How did you deal with incorporating and other legal issues?
I never incorporated. I had already done two startups and had learned to avoid all distractions from creating value. In my earlier startups, my partners and I had wasted crucial resources on sexy logos, a spiral-bound business plan, incorporation, arguing over equity shares, etc.
I didn't make that mistake again. This was crucial to my success. If your product is adopted, everything else follows. If not, you will fail.
How did Webjay make money?
I monetized through banner ads. It was a native format where a sponsor's music was available for adoption among my users.
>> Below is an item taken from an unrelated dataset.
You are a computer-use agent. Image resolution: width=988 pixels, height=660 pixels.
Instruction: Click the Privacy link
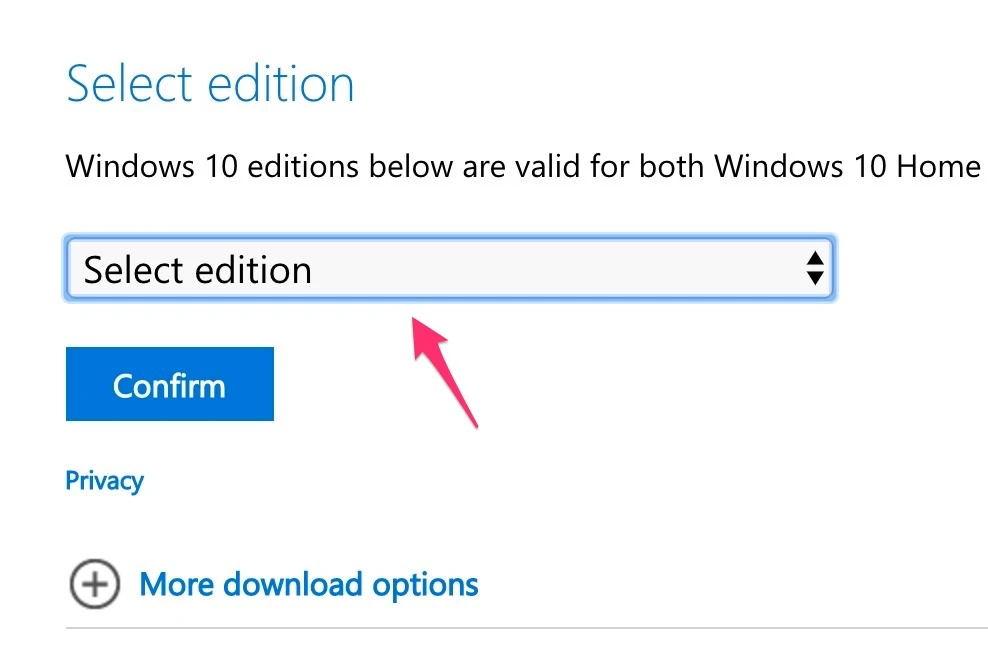click(104, 480)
I also monetized by using my accrued reputation to get better contract work as a programmer.
Eventually I was acquihired by Yahoo. It was much easier to close a deal, because I had no investors. I didn't get rich, but I got enough to buy a house and dramatically improve my standard of living. I also got a big promotion, from coder to exec, and now make a much better living.
Yahoo shut down the site after creating a lame clone. This broke my heart. But Yahoo also put significant resources behind my next-generation version that hadn't yet shipped. The next-gen version went on to wide adoption and stayed in production for a long time.
What were your biggest challenges, fears, and mistakes?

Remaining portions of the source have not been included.